The most impressive part was three horseback archers chasing the “fur” ball at full gallop, including the horse dragging the ball along! The speed, the control of the horses and the grasp of the short moment before they reached the end line, all these stretched my nerves to the limit. Then they had a further demonstration of Gyuk Gu (Korean Polo) (photo 9), which was as good as the first from the horsemanship aspect.

Gyuk Gu (Korean Polo)

Having enjoyed the performance, we visited the KTEMAGGA base at Sokcho (photo 10), on the East coast near Soraek Mountain. The site is under construction and will be open in late June 2004. I strongly recommend riders or archers to visit them if you are going to Korea. First, it is definitely world class equestrian art and second, it is easy to reach their site.

After the archery and riding, we went to visit two museums, the Museum of the KMA (photo 11) and the other Yeongjip Bow (photo 12) and Archery museum at Paju near the DMZ. The former is the Academy Museum with good collections of crossbows, bows, arrows etc. The latter is a private museum owned by a living cultural treasure Mr Yeong-Gi Yu. It has a very good collection of archery items. You may go to here to see more about the Yeongjip Museum.

Yeongjip Bow and Archery museum at Paju

When I was in Korea, such an unbroken archery tradition really touched me. On the other hand, I am very much ignorant about the situation in China. It would be nice if I could make a similar trip and see what can be discovered!
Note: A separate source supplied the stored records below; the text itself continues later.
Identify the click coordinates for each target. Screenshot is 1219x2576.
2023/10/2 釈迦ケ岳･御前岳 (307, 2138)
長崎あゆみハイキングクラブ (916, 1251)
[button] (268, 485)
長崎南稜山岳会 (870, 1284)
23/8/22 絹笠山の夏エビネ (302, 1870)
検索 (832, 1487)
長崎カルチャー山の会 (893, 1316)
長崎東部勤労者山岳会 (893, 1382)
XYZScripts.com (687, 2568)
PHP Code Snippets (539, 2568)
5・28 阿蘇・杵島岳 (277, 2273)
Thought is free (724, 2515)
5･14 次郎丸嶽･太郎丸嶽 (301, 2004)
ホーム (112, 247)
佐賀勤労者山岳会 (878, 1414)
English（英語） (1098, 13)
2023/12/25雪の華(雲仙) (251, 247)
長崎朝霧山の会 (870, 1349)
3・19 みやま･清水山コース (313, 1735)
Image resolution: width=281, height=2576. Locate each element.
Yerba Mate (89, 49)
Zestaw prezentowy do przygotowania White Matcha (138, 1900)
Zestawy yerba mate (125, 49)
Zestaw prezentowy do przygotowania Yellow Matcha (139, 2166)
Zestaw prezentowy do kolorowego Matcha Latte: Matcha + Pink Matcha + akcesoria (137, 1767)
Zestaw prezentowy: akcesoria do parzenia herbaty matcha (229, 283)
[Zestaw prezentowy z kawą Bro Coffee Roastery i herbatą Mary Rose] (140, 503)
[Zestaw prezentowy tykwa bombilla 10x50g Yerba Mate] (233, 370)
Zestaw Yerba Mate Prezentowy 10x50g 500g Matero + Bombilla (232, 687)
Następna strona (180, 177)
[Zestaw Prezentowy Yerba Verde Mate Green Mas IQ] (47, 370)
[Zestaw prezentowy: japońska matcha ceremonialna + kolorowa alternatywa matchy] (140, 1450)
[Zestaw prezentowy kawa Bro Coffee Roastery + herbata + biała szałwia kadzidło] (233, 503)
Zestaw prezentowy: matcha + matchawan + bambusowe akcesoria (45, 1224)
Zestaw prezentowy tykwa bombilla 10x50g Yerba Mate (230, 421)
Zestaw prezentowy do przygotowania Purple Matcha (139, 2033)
Koreans are nice and I would like to express my thanks to Col KIM Ki Hoon, tom Duvernay’s family, members of Horim, Hwanghak, Sangam and Surak Jeongs, Mr KIM Yong Sup of KTEMAGGA and his fellows, Mr Liu of Yeongjip Musuem and finally my family members. Without them, the trip could not have been so successful.

Here is a puzzle.

Two Northern Wei Archer Figures

I wrote about one of these figures in a previous newsletter. The Northern Wei Period  lasted from 386CE – 534CE. The figure on the left dates from early in the period, while the one on the right is from the end of the period. As I remarked in March, the archer has a broad limbed bow like the Khotan bow. The figure on the right has an even more obvious Khotan style bow.

Bows and holster sof  the Northern Wei figures

So the question is: why does the bow holster seem to be completely incorrect for the bow?

Side view of late N. Wei bow holster

We are being asked to believe that the bow went into the holster like this:

If we had never seen an actual example of the Khotan bows, we might argue that this bow had one broad top limb and one narrow bottom limb. Well, we have seen it and it doesn't. Technically, there would have been no problem for the artist to model a bow-holster for the Khotan bow that we know, so that can't be the problem.

Was it 'artistic convention'?  Like the frescoes in Zoran's letter above, the Chinese were not great takers of liberties with these details. Is the item perhaps not supposed to represent a bow at all? Then why is there an obvious string nock in the siyah and a quiver of arrows on the archer's right side?

Note the string nock in the siyah

I hope to get to know the Khotan bow better. Csaba Grozer has promised to make a copy of one for me. In the meantime, I'm looking forward to your discussion of this puzzle on ATARNet.